In the latest data sets released by the Internal Revenue Service in 2016, it was estimated that the total amount of underreported Federal Income taxes for the years 2008—2010 was $458 billion. Of this amount, about $329 billion was related to individual taxpayers who reported and paid taxes in a timely fashion. These taxpayers underreported their tax liability by one of many possible methods, some of which included negligence, tax evasion, or simple errors and mistakes.
One of the main factors that enables individuals to underreport income is the use of cash payments in a business. Such payments create opportunities for taxpayers to have income that is difficult or impossible to track. For example, when a server in a restaurant receives a cash tip, it is unlikely that anyone besides the server will know exactly how much was received. Similarly, when a person visits a casino and wins, no one tracks the individual gambler’s winnings (unless the winnings are above thresholds that are unique for each type of game in the casino). In these circumstances, it is possible for the person who received the cash to pocket the profits or winnings with no one’s knowledge of those monetary receipts and unreported income. In both of these circumstances, it is possible that the individual taxpayers did not know that a tax liability existed and did not intend to underreport and underpay their taxes.
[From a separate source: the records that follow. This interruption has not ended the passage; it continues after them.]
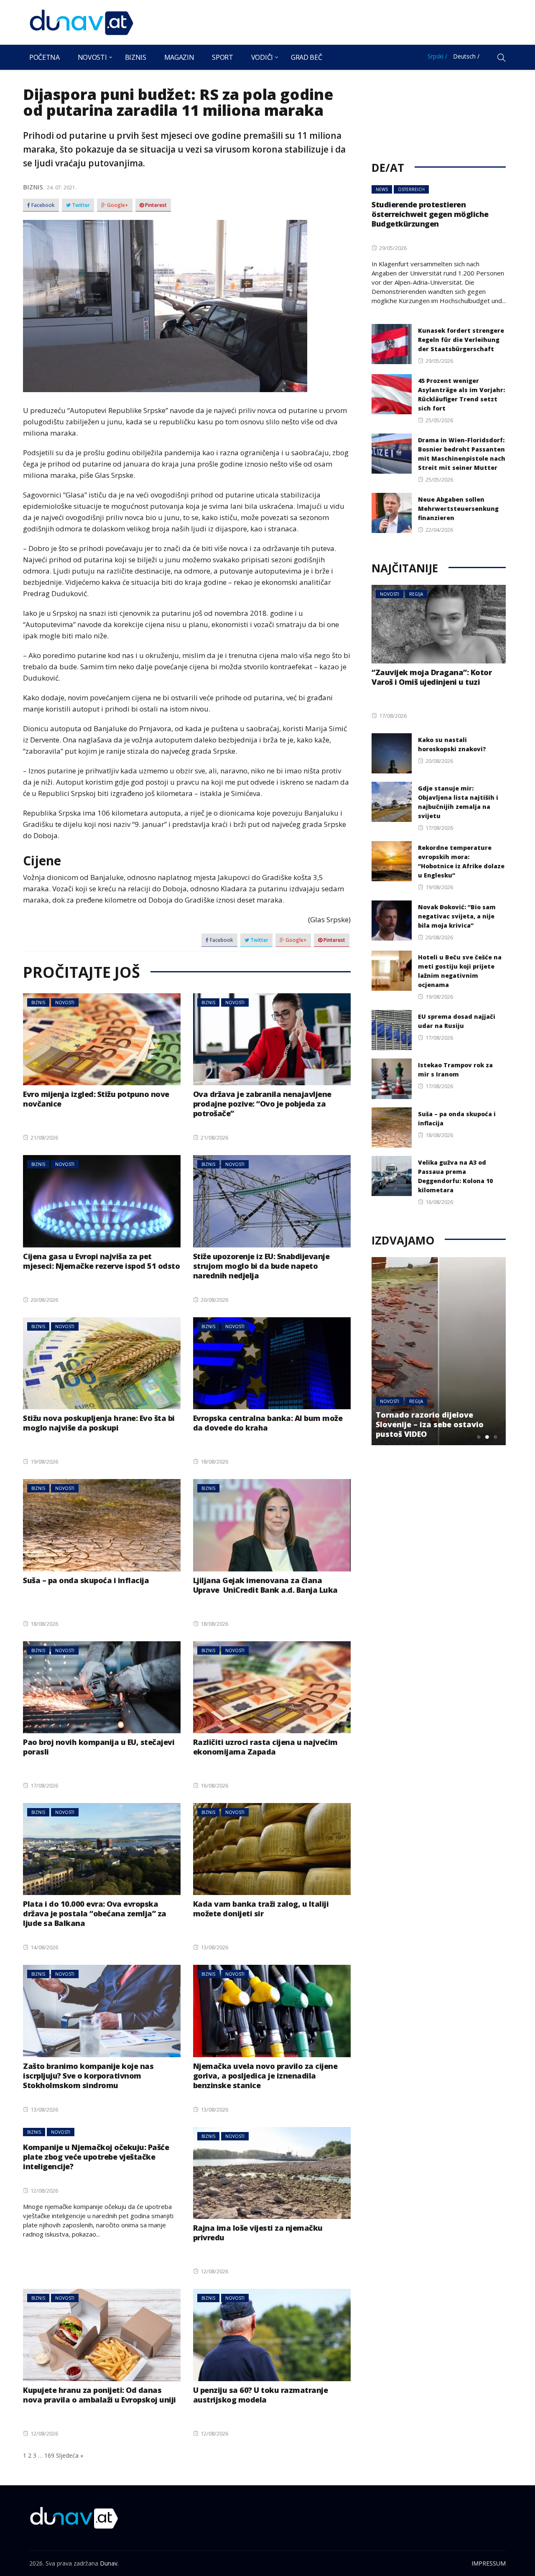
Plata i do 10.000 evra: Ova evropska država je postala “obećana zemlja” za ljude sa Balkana (94, 1913)
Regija (416, 594)
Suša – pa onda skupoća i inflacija (86, 1580)
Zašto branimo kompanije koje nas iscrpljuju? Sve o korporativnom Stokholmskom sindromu (88, 2075)
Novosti (92, 57)
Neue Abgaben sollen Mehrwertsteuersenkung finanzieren (458, 508)
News (382, 189)
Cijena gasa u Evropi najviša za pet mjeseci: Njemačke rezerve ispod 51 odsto (101, 1261)
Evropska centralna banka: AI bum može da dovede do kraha (268, 1423)
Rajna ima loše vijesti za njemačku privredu (258, 2232)
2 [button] (487, 1437)
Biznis (135, 57)
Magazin (179, 57)
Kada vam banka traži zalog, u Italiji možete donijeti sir (261, 1908)
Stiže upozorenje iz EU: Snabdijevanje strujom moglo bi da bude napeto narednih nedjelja (261, 1265)
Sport (222, 57)
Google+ (117, 205)
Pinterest (155, 205)
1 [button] (478, 1437)
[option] (439, 1351)
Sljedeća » (69, 2455)
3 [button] (495, 1437)
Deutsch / (466, 56)
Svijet (415, 1401)
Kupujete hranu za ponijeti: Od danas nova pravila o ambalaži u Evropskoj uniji (99, 2395)
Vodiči (262, 57)
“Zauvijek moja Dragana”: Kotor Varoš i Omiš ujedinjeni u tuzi (432, 677)
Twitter (80, 205)
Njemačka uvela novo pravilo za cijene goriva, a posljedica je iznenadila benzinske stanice (265, 2075)
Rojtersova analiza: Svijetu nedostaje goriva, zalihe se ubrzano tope (429, 1424)
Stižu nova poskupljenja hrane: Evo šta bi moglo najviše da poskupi (99, 1423)
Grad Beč (306, 57)
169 (49, 2455)
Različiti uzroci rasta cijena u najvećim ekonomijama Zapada (265, 1747)
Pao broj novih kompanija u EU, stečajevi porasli (98, 1747)
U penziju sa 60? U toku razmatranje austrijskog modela (260, 2395)
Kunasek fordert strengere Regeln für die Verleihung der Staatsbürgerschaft (461, 339)
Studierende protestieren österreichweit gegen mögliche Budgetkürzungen (430, 214)
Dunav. (109, 2563)
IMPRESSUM (488, 2563)
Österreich (411, 189)
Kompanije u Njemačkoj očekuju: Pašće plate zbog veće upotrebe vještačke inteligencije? (96, 2156)
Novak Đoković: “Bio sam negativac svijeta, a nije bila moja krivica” (457, 916)
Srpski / (437, 56)
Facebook (42, 205)
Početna (44, 57)
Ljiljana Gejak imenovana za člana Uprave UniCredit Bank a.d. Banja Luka (265, 1585)
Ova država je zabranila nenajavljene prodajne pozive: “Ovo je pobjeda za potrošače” (262, 1103)
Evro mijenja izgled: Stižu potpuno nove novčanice (96, 1099)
Currently, a professor at the Palumbo-Donahue School of Business is examining some of the causes related to these types of underreporting and is trying to determine what can be done to better educate the general public about tax laws and increase compliance. Bryan Menk, Assistant Professor of Accounting, has been investigating the reporting behaviors of individuals in these situations: underreporting of tip income and underreporting of casino winnings. Bryan has collected extensive data from both servers and casino patrons located all across the country.
The results of recently published journal articles yield evidence that much of the non-compliance with the tax laws is a result of some consistent issues. First, tax compliance rules can be confusing, and the majority of restaurant servers and casino patrons involved had very little understanding of the rules. Those who did know the rules typically complied and reported taxable income at a much higher rate. Second, the perception of the fairness of taxes was found to be a highly significant indicator of taxpayer compliance. If a person felt that tax laws were unfair or that the government was using taxes inappropriately, they were much more likely to underreport their income and their taxes. Interestingly, the ethical position of a person was not seen to impact the taxable income reporting behaviors.
Bryan stated, “Because the results were consistent across both studies, the perception of the fairness of taxes directly impacts whether a person would consider underreporting income as an ethical action. In a case where a person believes that taxes are immoral or used in an inappropriate manner, that person may see tax evasion or non-compliance with the law as the ethical behavior.” In order to increase tax law compliance and tax revenues, better education about the reporting requirements, more transparency about governmental spending, and efforts to improve the public’s perception of taxation is required.